India has prototyped a $35 Linux-powered tablet that it hopes to distribute to millions of students. Despite the ever-decreasing cost of computing power and components, the announcement last week raised some skeptical eyebrows.
Mike Elgan wrote an opinion piece in Computerworld that characterized it as a "a cheap gimmick" sold to a "gullible, shameless and lazy" media to "get press and win votes" for the politicians behind the news.
Among those joining Elgan with less-than-kind words on the announcement by Kapil Sibal, India's human resource development minister, was education technology leading light Gary Stager. In response to the news he tweeted:
Newsflash: India invents schools so its children have a place to store their useless "$35 laptops." #vaporware
So we tossed a few questions at Dr. Stager -- a visiting faculty member at Pepperdine University and executive director of The Constructivist Consortium -- to see what more he had to say about the Indian plan. He immediately brought up the comparison on everyone's mind: the One Laptop per Child (OLPC) project.
It now appears that "mine's bigger" has been replaced with "mine's cheaper." The Indian announcement, like many of the "responses" to One Laptop per Child, appears to be more about a referendum on Nicholas Negroponte than improving the lives of children.
Like Negroponte or not, the entire high-tech industry swore that low-cost laptops were impossible until a handful of MIT visionaries and their friends proved them wrong.
The current line of attack seems to be, "Well that jerk wants to change the world with a $100 laptop, we will make it even cheaper."
When asked what defines an effective computing tool for education, Stager sees the Indian announcement as a flawed initiative:
Since the only functionality of the "device" is communication and information access (the low-hanging fruit of education), where will that connectivity come from? At what price? How much time will be spent haggling over which information children can or can't have access to?
Computers are so much more than information appliances. Reducing a computer to a web browser is fine for rich people with "real" second or third computers, but a bad, disempowering compromise for the developing world.
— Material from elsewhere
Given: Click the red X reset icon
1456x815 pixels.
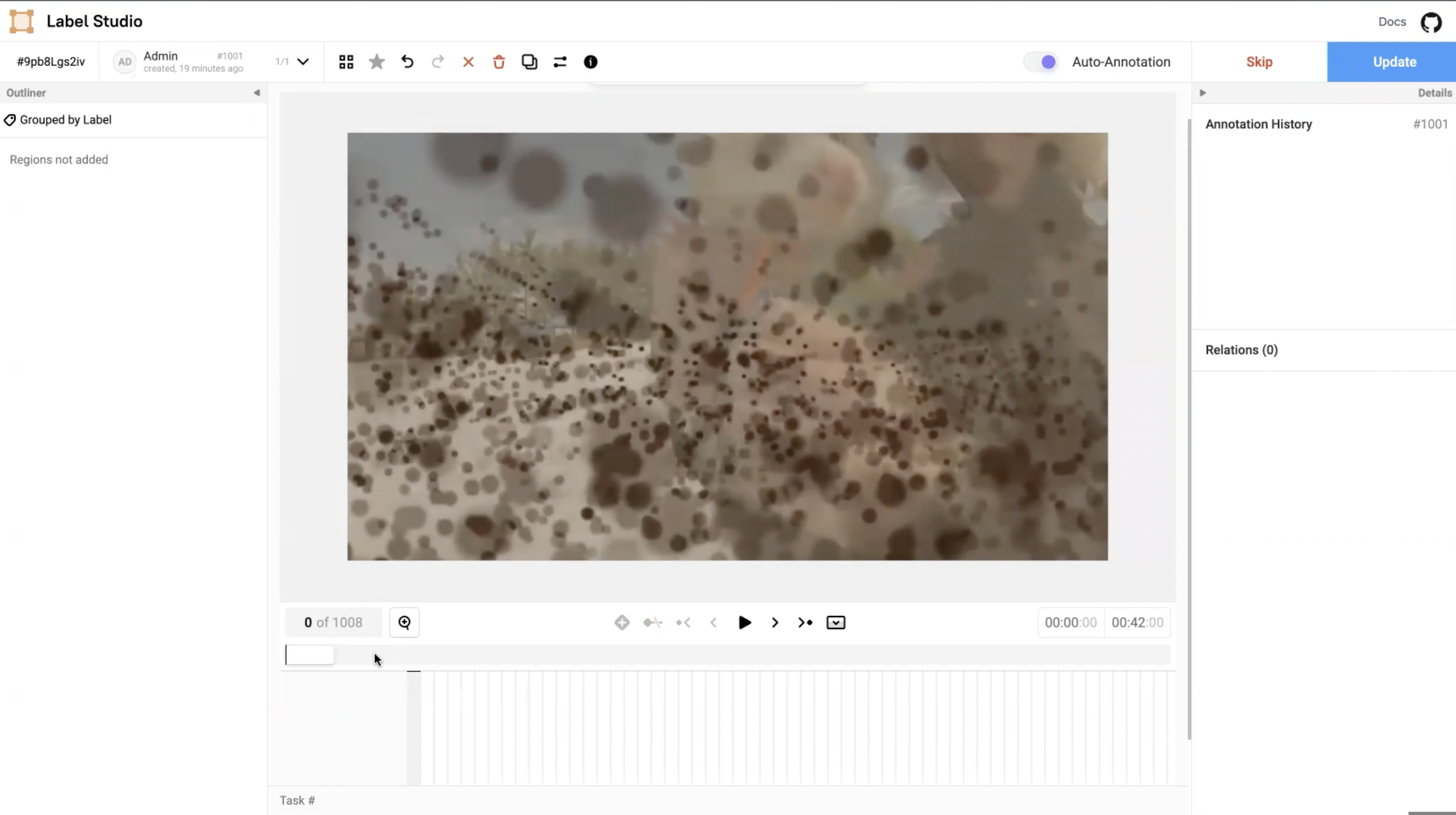Looking at the screenshot, I should click(468, 62).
Beginning in 1968, Seymour Papert and Alan Kay (both integrally involved in OLPC) viewed the personal computer as a children's machine capable of serving as an incubator of knowledge where powerful ideas could be "messed about with" and where knowledge was a consequence of experience.
In my world view, children need a robust portable personal computer that will support modern knowledge construction. That computer, especially if it's the only one we can be sure they have access to, must be capable of making the poems, musical compositions, movies, radio programs, simulations, video games, scientific breakthroughs and acts of civic participation that we know children are able to create with the right software, support, time and high expectations.
While the cost of the proposed Indian device is the headline grabber, Stager says that making money the focus of any effort like this undercuts the ultimate goal of education:
Children deserve better than to have their future inhibited by price. Going to a funding agency and asking for one of something for every child requires you to pick the right something. It's often impossible to go back to the well when our initial goals were so meager and based on such unimaginative criteria.